**SELECTED EXTRACT**:
----------

Want to share your content on R-bloggers? click here if you have a blog, or here if you don't.
R speeds up when the Basic Linear Algebra System (BLAS) it uses is well tuned. The reference BLAS that comes with R and Ubuntu isn’t very fast. On my machine, it takes 9 minutes to run a well known R benchmarking script. If I use ATLAS, an optimized BLAS that can be easily installed, the same script takes 3.5 minutes. If I use OpenBLAS, yet another optimized BLAS that is equally easy to install, the same script takes 2 minutes. That’s a pretty big improvement!
In this post, I’ll show you how to install ATLAS and OpenBLAS, demonstrate how you can switch between them, and let you pick which you would like to use based on benchmark results. Before we get started, one quick shout out to Felix Riedel: thanks for encouraging me to look at OpenBLAS instead of ATLAS in your comment on my previous post.
Installing additional BLAS libraries on Ubuntu
For Ubuntu, there are currently three different BLAS options that can be easily chosen: “libblas” the reference BLAS, “libatlas” the ATLAS BLAS, and “libopenblas” the OpenBLAS. Their package names are
$ apt-cache search libblas libblas-dev - Basic Linear Algebra Subroutines 3, static library libblas-doc - Basic Linear Algebra Subroutines 3, documentation libblas3gf - Basic Linear Algebra Reference implementations, shared library libatlas-base-dev - Automatically Tuned Linear Algebra Software, generic static libatlas3gf-base - Automatically Tuned Linear Algebra Software, generic shared libblas-test - Basic Linear Algebra Subroutines 3, testing programs libopenblas-base - Optimized BLAS (linear algebra) library based on GotoBLAS2 libopenblas-dev - Optimized BLAS (linear algebra) library based on GotoBLAS2
Since libblas already comes with Ubuntu, we only need to install the other two for our tests. (NOTE: In the following command, delete ‘libatlas3gf-base’ if you don’t want to experiment with ATLAS.):
$ sudo apt-get install libopenblas-base libatlas3gf-base
Switching between BLAS libraries
Now we can switch between the different BLAS options that are installed:
$ sudo update-alternatives --config libblas.so.3gf There are 3 choices for the alternative libblas.so.3gf (providing /usr/lib/libblas.so.3gf). Selection Path Priority Status ------------------------------------------------------------ * 0 /usr/lib/openblas-base/libopenblas.so.0 40 auto mode 1 /usr/lib/atlas-base/atlas/libblas.so.3gf 35 manual mode 2 /usr/lib/libblas/libblas.so.3gf 10 manual mode 3 /usr/lib/openblas-base/libopenblas.so.0 40 manual mode Press enter to keep the current choice[*], or type selection number:
I selected 3, so that it now shows that choice 3 (OpenBLAS) is selected:
$ sudo update-alternatives --config libblas.so.3gf There are 3 choices for the alternative libblas.so.3gf (providing /usr/lib/libblas.so.3gf). Selection Path Priority Status ------------------------------------------------------------ 0 /usr/lib/openblas-base/libopenblas.so.0 40 auto mode 1 /usr/lib/atlas-base/atlas/libblas.so.3gf 35 manual mode 2 /usr/lib/libblas/libblas.so.3gf 10 manual mode * 3 /usr/lib/openblas-base/libopenblas.so.0 40 manual mode
And we can pull the same trick to choose between LAPACK implementations. From the output we can see that OpenBLAS does not provide a new LAPACK implementation, but ATLAS does:
$ sudo update-alternatives --config liblapack.so.3gf There are 2 choices for the alternative liblapack.so.3gf (providing /usr/lib/liblapack.so.3gf). Selection Path Priority Status ------------------------------------------------------------ * 0 /usr/lib/atlas-base/atlas/liblapack.so.3gf 35 auto mode 1 /usr/lib/atlas-base/atlas/liblapack.so.3gf 35 manual mode 2 /usr/lib/lapack/liblapack.so.3gf 10 manual mode
So we will do nothing in this case, since OpenBLAS is supposed to use the reference implementation (which is already selected).

----------

**TASKS TO CARRY OUT**:
a: In the BLAS post, how long does the benchmarking script take when R uses OpenBLAS?
b: Name every package that appears in the apt-cache search output in the BLAS post.
c: Carry on writing the BLAS post, starting after its final sentence.
The lines that come after this are not needed for anything here.

**RECORDS SUPPLIED**:
----------

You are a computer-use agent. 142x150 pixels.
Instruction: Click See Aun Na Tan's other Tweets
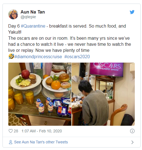[41, 142]
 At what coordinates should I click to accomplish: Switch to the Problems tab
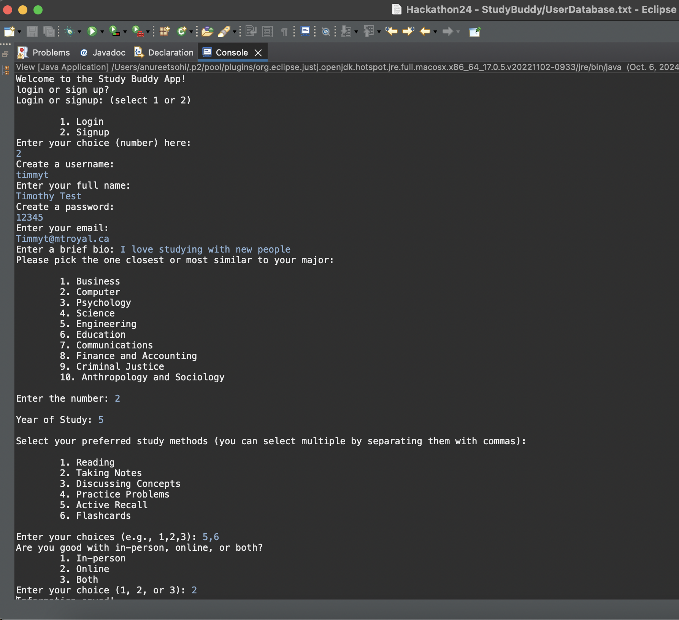click(x=44, y=52)
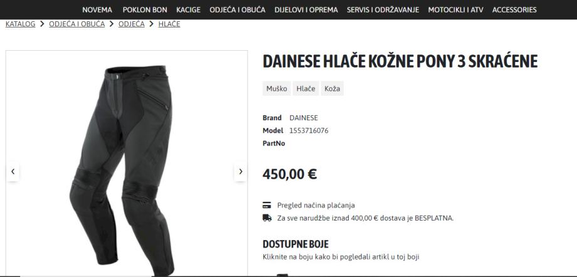Go to ODJEĆA breadcrumb link
Screen dimensions: 577x277
(x=131, y=24)
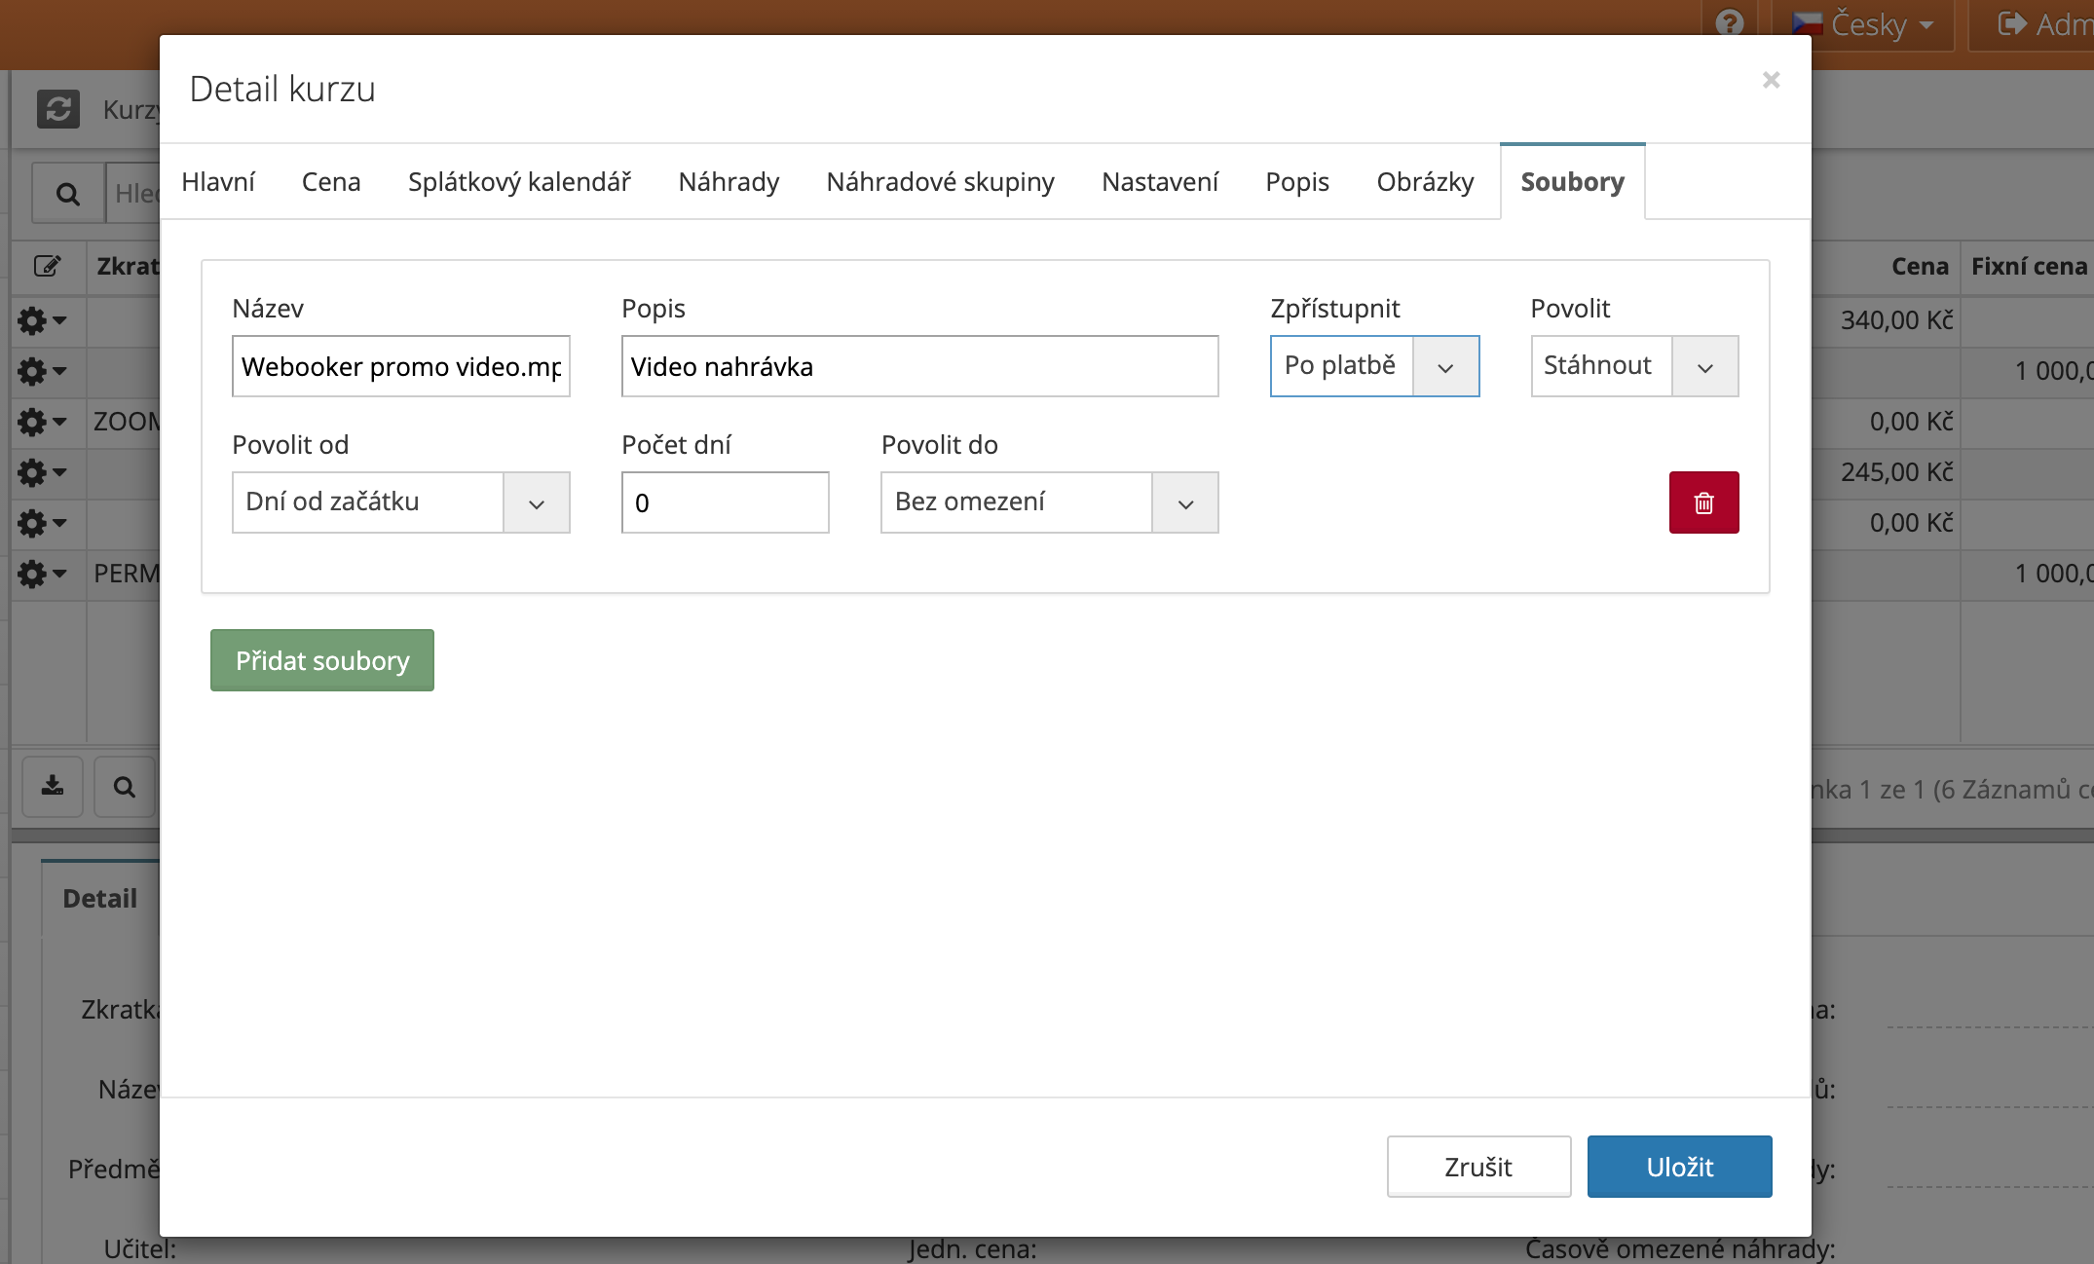This screenshot has width=2094, height=1264.
Task: Click the search icon beside the download button
Action: click(x=125, y=786)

----------

**RESPONSES PER TASK**:
a: 2 minutes.

b: libblas-dev, libblas-doc, libblas3gf, libatlas-base-dev, libatlas3gf-base, libblas-test, libopenblas-base, libopenblas-dev

c:
Checking that R is using the right BLAS
Now we can check that everything is working by starting R in a new terminal:
$ R R version 3.0.1 (2013-05-16) -- "Good Sport" Copyright (C) 2013 The R Foundation for Statistical Computing Platform: x86_64-pc-linux-gnu (64-bit) ...snip... Type 'q()' to quit R. >
Great. Let’s see if R is using the BLAS and LAPACK libraries we selected. To do so, we open another terminal so that we can run a few more shell commands. First, we find the PID of the R process we just started. Your output will look something like this:
$ ps aux | grep exec/R 1000 18065 0.4 1.0 200204 87568 pts/1 Sl+ 09:00 0:00 /usr/lib/R/bin/exec/R root 19250 0.0 0.0 9396 916 pts/0 S+ 09:03 0:00 grep --color=auto exec/R
The PID is the second number on the ‘/usr/lib/R/bin/exec/R’ line. To see
which BLAS and LAPACK libraries are loaded with that R session, we use the “list open files” command:
$ lsof -p 18065 | grep 'blas\|lapack' R 18065 nathanvan mem REG 8,1 9342808 12857980 /usr/lib/lapack/liblapack.so.3gf.0 R 18065 nathanvan mem REG 8,1 19493200 13640678 /usr/lib/openblas-base/libopenblas.so.0
As expected, the R session is using the reference LAPACK (/usr/lib/lapack/liblapack.so.3gf.0) and OpenBLAS (/usr/lib/openblas-base/libopenblas.so.0)
Testing the different BLAS/LAPACK combinations
I used Simon Urbanek’s most recent benchmark script. To follow along, first download it to your current working directory:
$ curl http://r.research.att.com/benchmarks/R-benchmark-25.R -O
And then run it:
$ cat R-benchmark-25.R | time R --slave Loading required package: Matrix Loading required package: lattice Loading required package: SuppDists Warning message: In library(package, lib.loc = lib.loc, character.only = TRUE, logical.return = TRUE, : there is no package called ‘SuppDists’ ...snip...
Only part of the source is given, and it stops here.